Two Years Later: Why I Revisited Everything
When I first published my dotfiles back in 2013, I was just trying to stop forgetting my setup. It worked. Having .aliases
, .exports
, .functions
, and a .zshrc
under version control saved me time every time I reinstalled my system.
But now, two years later, I’ve gone through more machines, helped onboard more teammates, and gotten tired of maintaining a spaghetti-like single-layer setup. I started hitting limits — hard to reuse, hard to explain, and harder to share. That’s when I knew: time to refactor.
So I finally adopted a modular, topic-based structure. Inspired by Zach Holman’s approach, this rewrite wasn’t just cosmetic — it changed how I think about tooling, portability, and collaboration.
This post explains what changed, what stayed, and what I’ve learned.
Flat Was Simple — But Too Simple
The 2013 version was flat, like this:
~/.dotfiles/
├── .aliases
├── .exports
├── .functions
├── .zshrc
└── install.sh
It worked because I was the only user. But over time, problems showed up:
- Too many unrelated things in the same file
- No clear boundaries between shells (bash vs zsh)
- Couldn’t reuse sections in other contexts (onboarding, servers, CI)
Now I’ve switched to this structure:
~/.dotfiles/
├── bash/
├── git/
├── macos/
├── zsh/
└── install.sh
Folder | Purpose |
---|---|
bash/ | Configs for bash shell |
zsh/ | Plugins, completions, aliases |
git/ | .gitconfig , ignore rules |
macos/ | macOS-specific tweaks |
Each one has its own *.symlink
files or logic that installs only what’s needed. It’s now much easier to onboard a new dev or share parts of the setup.
Smarter Bootstrap with install.sh
The new install.sh
script became more than just ln -s
loops. It now checks for dependencies, links only what’s supported on the current system, and cleanly separates shells.

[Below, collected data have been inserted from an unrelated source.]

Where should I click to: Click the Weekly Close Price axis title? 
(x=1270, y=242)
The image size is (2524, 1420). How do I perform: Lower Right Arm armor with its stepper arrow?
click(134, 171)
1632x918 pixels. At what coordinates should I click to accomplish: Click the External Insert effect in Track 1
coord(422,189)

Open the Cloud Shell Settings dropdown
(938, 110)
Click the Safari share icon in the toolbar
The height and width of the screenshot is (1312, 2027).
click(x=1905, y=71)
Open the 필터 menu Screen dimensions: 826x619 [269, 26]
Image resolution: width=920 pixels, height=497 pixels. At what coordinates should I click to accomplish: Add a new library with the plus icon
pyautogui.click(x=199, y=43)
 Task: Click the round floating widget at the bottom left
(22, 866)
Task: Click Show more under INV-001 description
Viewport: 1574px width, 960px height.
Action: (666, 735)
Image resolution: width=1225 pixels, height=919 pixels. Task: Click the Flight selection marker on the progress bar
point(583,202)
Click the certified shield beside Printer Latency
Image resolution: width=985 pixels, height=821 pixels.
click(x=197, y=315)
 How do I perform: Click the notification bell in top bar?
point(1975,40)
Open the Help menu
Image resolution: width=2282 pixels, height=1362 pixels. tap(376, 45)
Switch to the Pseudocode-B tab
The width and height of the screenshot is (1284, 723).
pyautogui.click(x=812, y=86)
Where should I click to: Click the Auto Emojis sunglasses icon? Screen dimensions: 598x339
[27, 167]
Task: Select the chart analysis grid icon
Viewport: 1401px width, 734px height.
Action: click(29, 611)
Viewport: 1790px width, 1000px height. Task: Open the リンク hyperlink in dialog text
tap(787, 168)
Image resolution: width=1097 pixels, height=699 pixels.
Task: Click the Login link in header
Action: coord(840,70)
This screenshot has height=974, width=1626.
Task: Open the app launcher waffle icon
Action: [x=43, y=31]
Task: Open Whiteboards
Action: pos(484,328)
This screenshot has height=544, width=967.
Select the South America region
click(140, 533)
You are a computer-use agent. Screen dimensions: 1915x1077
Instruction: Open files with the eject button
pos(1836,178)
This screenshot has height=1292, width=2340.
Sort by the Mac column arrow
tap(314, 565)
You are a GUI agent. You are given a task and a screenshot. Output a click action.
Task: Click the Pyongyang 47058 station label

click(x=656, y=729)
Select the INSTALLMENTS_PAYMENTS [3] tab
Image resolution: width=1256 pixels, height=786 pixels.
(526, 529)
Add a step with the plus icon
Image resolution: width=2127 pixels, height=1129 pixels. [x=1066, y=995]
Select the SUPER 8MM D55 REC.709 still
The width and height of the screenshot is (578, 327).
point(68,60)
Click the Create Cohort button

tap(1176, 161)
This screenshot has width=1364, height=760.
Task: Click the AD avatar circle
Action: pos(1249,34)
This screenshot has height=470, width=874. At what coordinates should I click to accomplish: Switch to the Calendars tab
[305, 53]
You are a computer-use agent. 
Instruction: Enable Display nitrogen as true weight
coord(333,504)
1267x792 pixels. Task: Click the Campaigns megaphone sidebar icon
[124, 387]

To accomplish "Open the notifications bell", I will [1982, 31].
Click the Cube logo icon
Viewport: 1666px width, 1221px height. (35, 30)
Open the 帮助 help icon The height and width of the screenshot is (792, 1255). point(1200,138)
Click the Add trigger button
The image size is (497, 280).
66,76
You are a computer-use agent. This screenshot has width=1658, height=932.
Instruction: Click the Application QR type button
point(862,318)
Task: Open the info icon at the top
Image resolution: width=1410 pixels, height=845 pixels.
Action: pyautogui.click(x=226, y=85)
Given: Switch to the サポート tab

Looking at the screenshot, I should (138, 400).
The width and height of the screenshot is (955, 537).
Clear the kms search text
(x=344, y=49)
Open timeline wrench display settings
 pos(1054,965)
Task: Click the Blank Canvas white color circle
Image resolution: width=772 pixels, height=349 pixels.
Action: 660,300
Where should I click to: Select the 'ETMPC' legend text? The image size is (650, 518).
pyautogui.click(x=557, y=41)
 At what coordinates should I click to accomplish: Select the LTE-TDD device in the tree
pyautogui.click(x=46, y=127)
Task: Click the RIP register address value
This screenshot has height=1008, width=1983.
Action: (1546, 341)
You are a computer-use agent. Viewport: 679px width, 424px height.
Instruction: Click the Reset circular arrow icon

find * -name "*.symlink" | while read file; do
ln -sf "$file" "$HOME/.$(basename "$file" ".symlink")"
done
It’s tiny, but powerful. I no longer worry about overwriting files or hardcoding absolute paths. Everything lives in dotfiles/
and gets pulled in on demand.
Feature | Benefit |
---|---|
*.symlink | Declarative, cleaner install logic |
Topical layout | Easier to understand and reuse |
Shell-aware | Plays nice with both Zsh and Bash |
This small script reduced onboarding from hours to minutes.
Shell-Neutral and Cleaner Defaults
In 2013, my setup assumed Zsh. Now, I support Bash too. Files like .bash_profile
and .bashrc
now coexist with .zshrc
, and shared logic (like exports and paths) lives in reusable chunks.
For example:
# exports.sh
export EDITOR=nvim
export PATH="$HOME/bin:$PATH"
This gets sourced by both zshrc
and bash_profile
as needed.
source "$DOTFILES/exports.sh"
I also removed noisy aliases and started organizing by intent:
File | Description |
---|---|
aliases.zsh | Shortcuts like gst for git status |
functions.zsh | Logic like extract() for archives |
path.zsh | Order of PATH components |
I don’t tweak my prompt as much anymore — but when I do, it’s isolated and optional.
Supporting Tools: Mackup and Brewfile
Besides the dotfiles themselves, I added tooling to support system-level consistency. Two tools made the biggest impact:
- Mackup: backs up app preferences (Terminal, iTerm2, Sublime, etc.) to Dropbox. Works great after a clean install.
- Brewfile: defines CLI and GUI apps for macOS. Homebrew installs everything with one command:
brew bundle --file=~/dotfiles/Brewfile
Here’s a snippet from my Brewfile:
brew 'git'
brew 'nvim'
cask 'iterm2'
This isn’t just about convenience. It makes my local dev environment reproducible.
Tool | Role |
---|---|
Mackup | Backs up and restores app settings |
Brewfile | Scripted install of CLI + GUI tools |
Now I can go from zero to working setup in 30 minutes.
What’s Next
This setup is much closer to what I imagined when I first heard about dotfiles in 2013. It’s modular, shareable, portable, and less dependent on me remembering how I wired things together.
There’s still room to grow:
- Add setup for Linux systems
- Add tests or validation to the install process
- Publish a sample
onboarding.sh
for teammates
But today, I’m happy with it. It’s no longer just about my terminal. It’s about giving others a head start and sharing practices that scale beyond my own machine.